This compound was prepared from 2,3‐diamino‐4‐methylisoquinolinium 4‐methylbenzenesulfonate (345 mg, 1 mmol) and 3‐chlorobenzaldehyde (567 μL, 703 mg, 5 mmol) to give the titled compound ID‐2125 as yellow crystals (73 mg, 25 %); mp. 199–202 °C; 1H NMR (500 MHz, CDCl3+TFA): δ 9.51 (s, 1H), 8.26 (s, 1H), 8.22 (d, J=9.63 Hz, 1H), 8.17 (d, J=8.84 Hz, 2H), 7.95 (t, J=7.75 Hz, 1H), 7.80 (t, J=7.75 Hz, 1H), 7.58 (d, J=9.21 Hz, 1H), 7.52 (t, J=8.37 Hz, 1H), 3.08 (s, 3H); 13C NMR (125 MHz, CDCl3+TFA): δ 157.0, 139.5, 135.5, 133.6, 133.3, 130.9, 129.2, 128.2, 127.8, 126.4, 124.8, 124.5, 123.3, 117.6, 116.2, 113.9, 12.6. HRMS (ESI): m/z calcd for C17H13N3Cl+: 294.0798 [M+H]+; found: 294.0791

2‐(4‐methoxyphenyl)‐10‐methyl‐[1,2,4]triazolo[1,5‐b]isoquinoline (4, ID‐2126)

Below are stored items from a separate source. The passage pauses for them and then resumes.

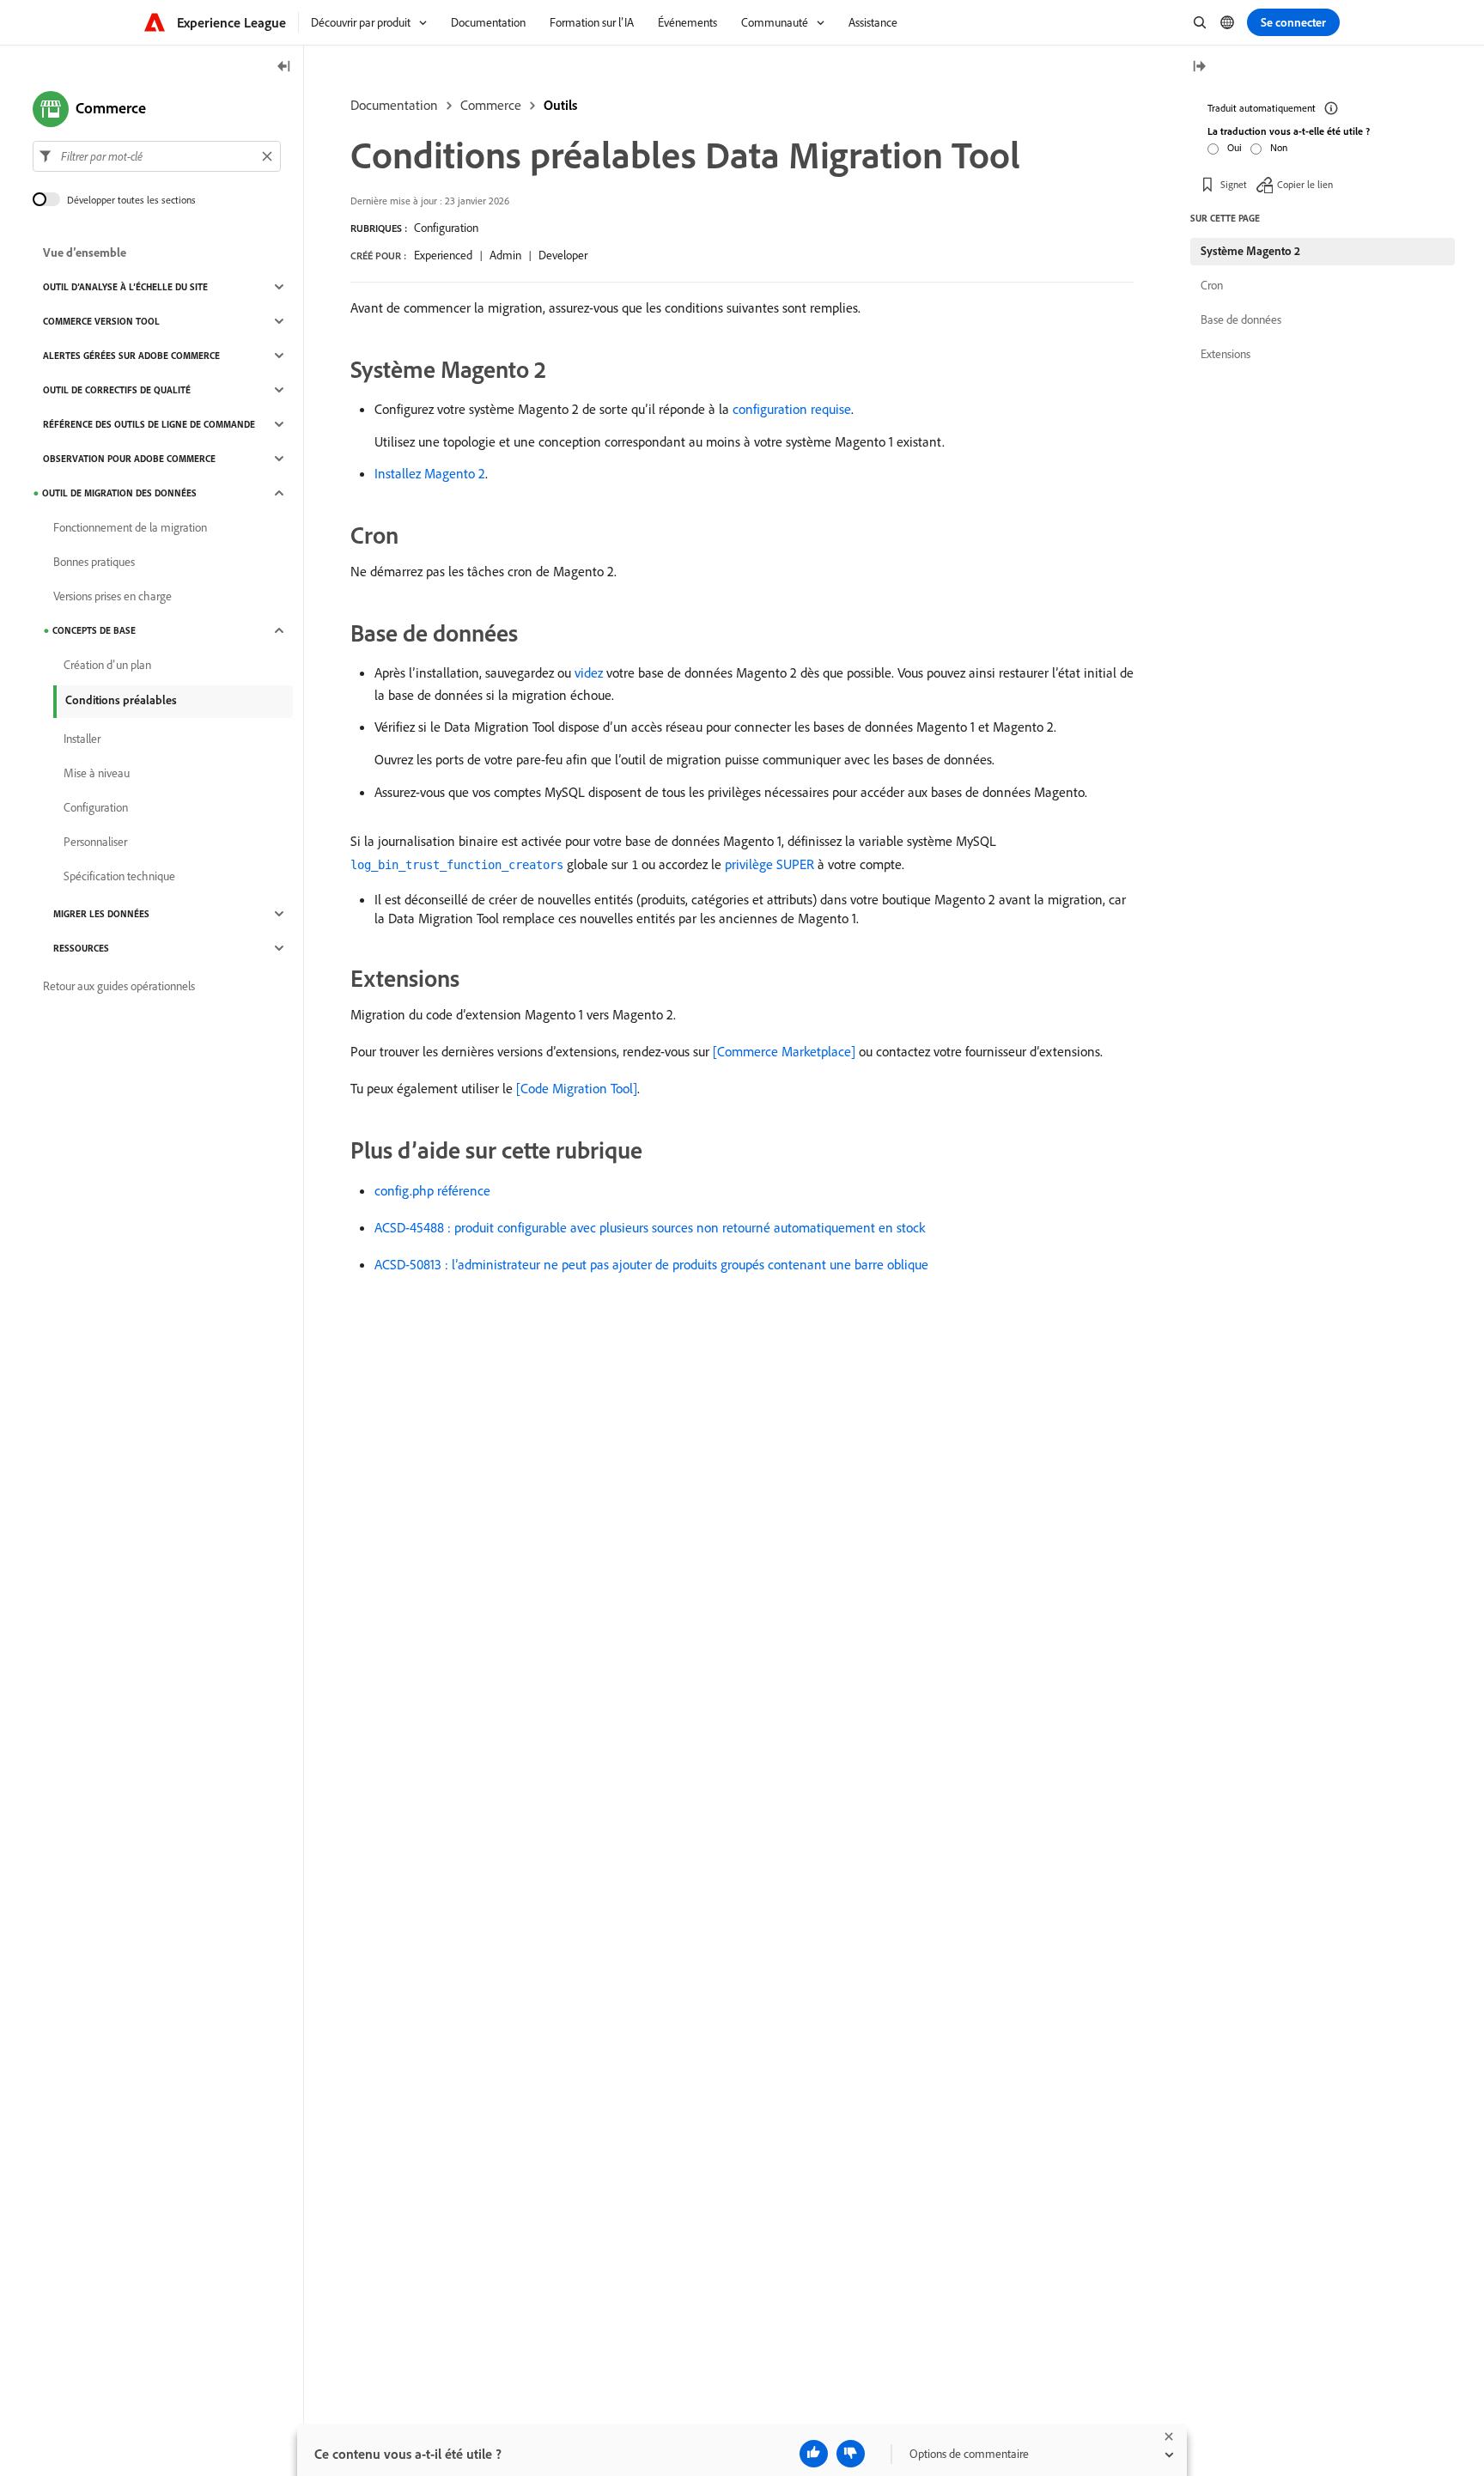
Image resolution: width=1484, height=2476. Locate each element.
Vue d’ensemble (84, 252)
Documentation (394, 104)
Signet (1233, 184)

This compound was prepared from 2,3‐diamino‐4‐methylisoquinolinium 4‐methylbenzenesulfonate (345 mg, 1 mmol) and 4‐methoxybenzaldehyde (606 μL, 681 mg, 5 mmol) to give the titled compound ID‐2126 as yellow crystals (9 mg, 31 %); mp. 223–224 °C; 1H NMR (500 MHz, CDCl3+TFA): δ 9.40 (s, 1H), 8.25 (d, J=9.03 Hz, 2H), 8.15 (d, J=8.36 Hz, 1H), 8.09 (d, J=9.36 Hz, 1H), 7.86 (t, J=8.02 Hz, 1H), 7.71 (t, J=8.36 Hz, 1H), 7.00 (d, J=9.03 Hz, 2H), 3.85 (s, 3H), 3.09 (s, 3H); 13C NMR (125 MHz, CDCl3+TFA): δ 163.9, 157.9, 139.5, 135.0, 132.3, 130.2, 128.7, 128.5, 127.6, 124.2, 123.2, 117.0, 116.5, 114.9, 114.3, 114.0, 55.8, 12.6. HRMS (ESI): m/z calcd for C18H16N3O+: 290.1293 [M+H]+; found: 290.1286

2‐(3‐methoxyphenyl)‐10‐methyl‐[1,2,4]triazolo[1,5‐b]isoquinoline (5, ID‐2127)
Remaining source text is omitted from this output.